● **To be done**
Please return the lines of the entries below, starting at the line that contains "Given: Toggle the" and ending at the end of the entries, with both ends included, and leave the pictures out of your answer.

● **Dataset content**
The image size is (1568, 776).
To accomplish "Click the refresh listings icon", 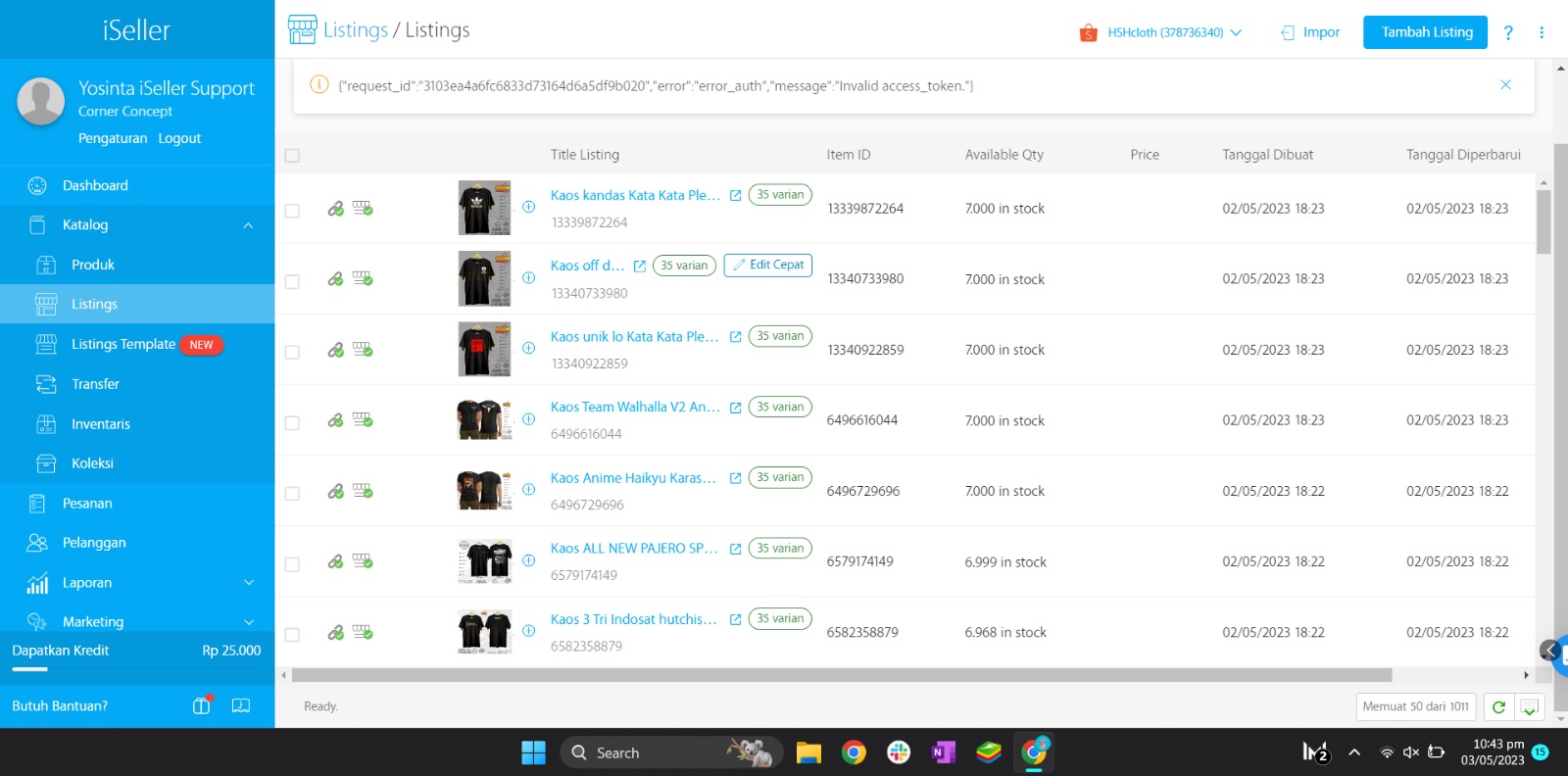I will pos(1498,706).
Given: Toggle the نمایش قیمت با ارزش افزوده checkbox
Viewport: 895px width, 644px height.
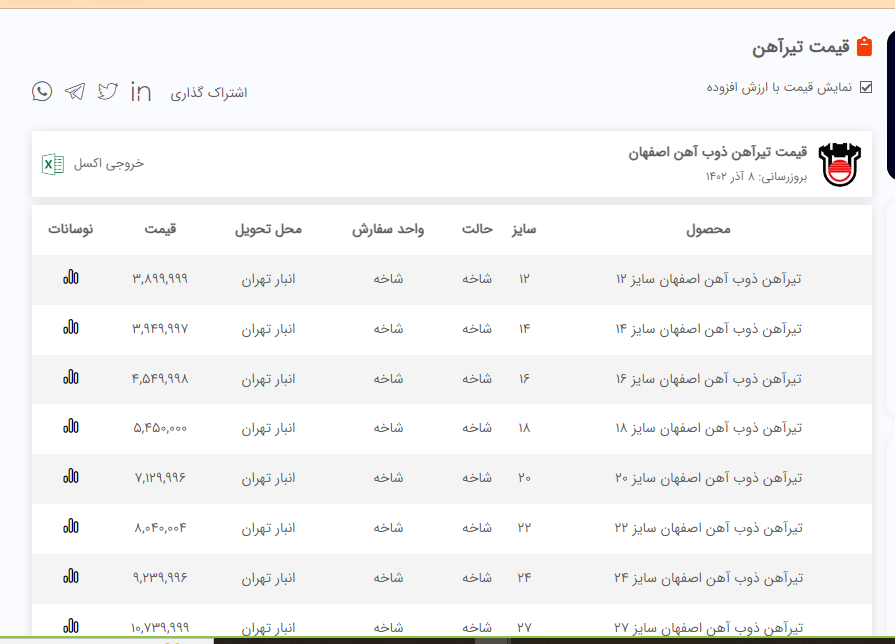Looking at the screenshot, I should pyautogui.click(x=866, y=87).
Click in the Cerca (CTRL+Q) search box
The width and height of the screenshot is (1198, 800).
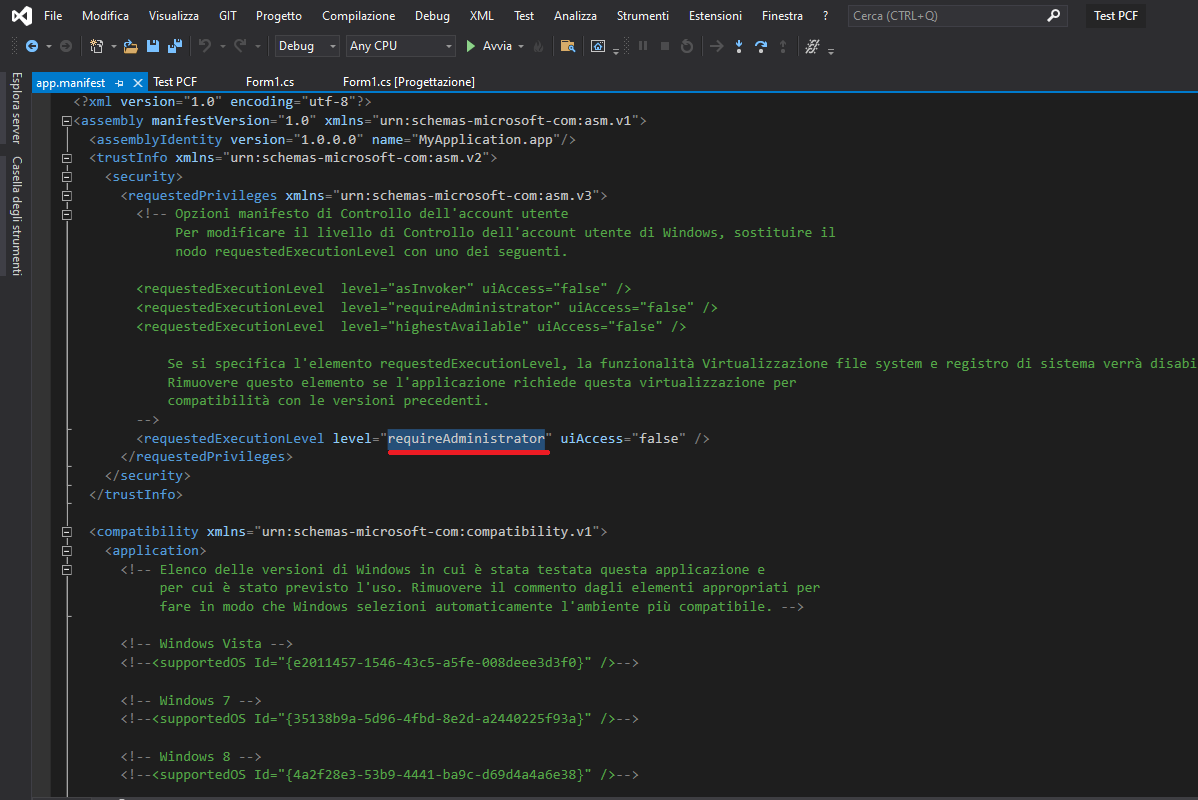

● **Written answer**
Given: Toggle the نمایش قیمت با ارزش افزوده checkbox
Viewport: 895px width, 644px height.
Looking at the screenshot, I should pyautogui.click(x=866, y=87).
Click in the Cerca (CTRL+Q) search box
The width and height of the screenshot is (1198, 800).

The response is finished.